On at least three occasions Michele Bachmann has announced that she is in the running for the Republican presidential nomination in 2012. On the one hand, she seems to be a legitimate grass roots pundit and a superb activist, but on the other hand, she may be in well over her head in the real world of politicians and candidates for high office.
Bachmann, a third term House member from Minnesota, ran into more than she could handle when she agreed to be interviewed by FoxNews anchor Chris Wallace last Sunday. Bachman opened with a mantra, saying, “The people know about me, they know I say what I mean, I’m a fighter…,” all good, but some would say lacking in substance. She went on, “I'm very sincere in what I say. And I will fight, whether it means taking on Washington, even sometimes my own party.”
Wallace saw an opening, and didn’t hesitate, “By implication, are you suggesting that Mitt Romney [is] not sincere?” Romney is shown in many polls as tied with Rep.
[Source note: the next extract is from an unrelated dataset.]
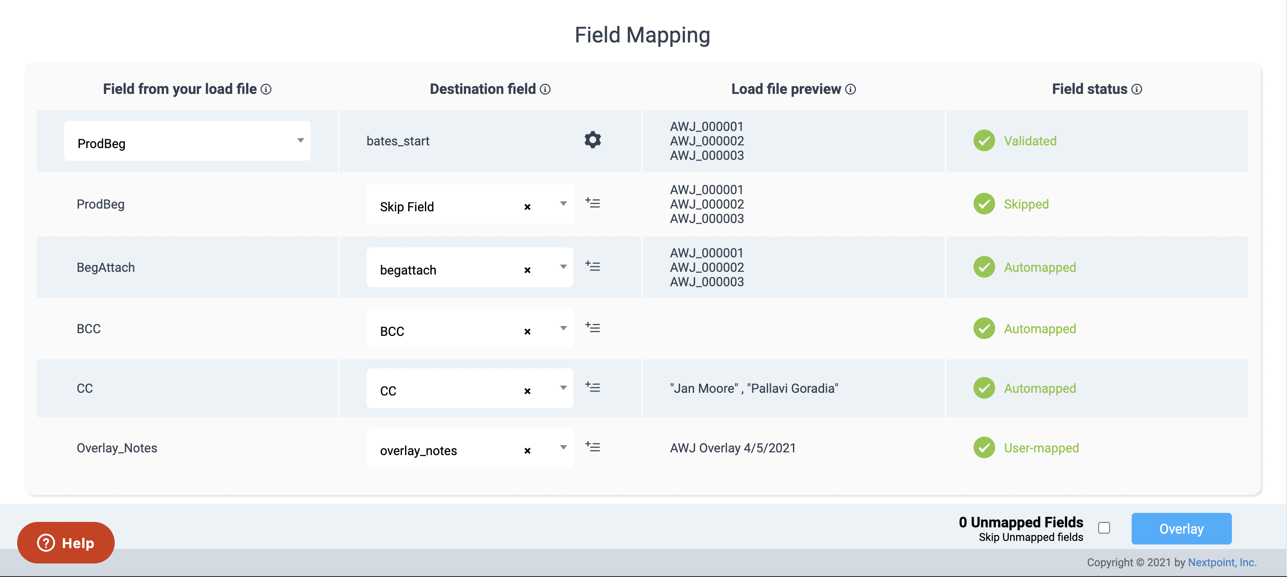The width and height of the screenshot is (1287, 577).
Task: Open the bates_start gear settings
Action: (x=593, y=140)
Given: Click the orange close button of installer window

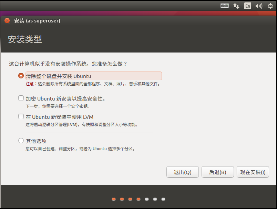Looking at the screenshot, I should [7, 20].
Bachmann for the Republican nomination.
Bachman even at this early point began to show some flustering. “What I'm talking about is, what I'm going to do as president of the United States. And in the course of this campaign, I look forward to getting to know more people and explaining more about our plan.”
Wallace said, "All right. We're going to talk about the other candidates a little bit later. But let me ask you about yourself..." At that point in the interview, Chris Wallace made some remarks, accusations perhaps, about a clinic run by Bachmann’s husband, and about a dairy farm in Wisconsin in which the Bachmanns have some interest. Before we review those remarks and accusations, we should further examine the rift between Bachmann and Mitt Romney, and we might preface that discussion of the Romney rift with a few insights.
Michele Bachmann’s very inception into the political world was founded on her feelings toward abortion, and the right to life of the unborn child. While in college at the William and Mary School of Law, she met and later married Marcus Bachmann. Marcus now runs a clinic with a staff of counselors and clinicians and devotes his life to children and young people with problems running the gamut of anger management, problems of adjustment, and even eating disorders. The Bachmanns now have 23 or more young people, teenaged girls, living as foster children in their home in Stillwater, Minnesota. They have five children of their own. Their home is defined as a “treatment home”, and they receive a daily reimbursement rate per foster child from the state.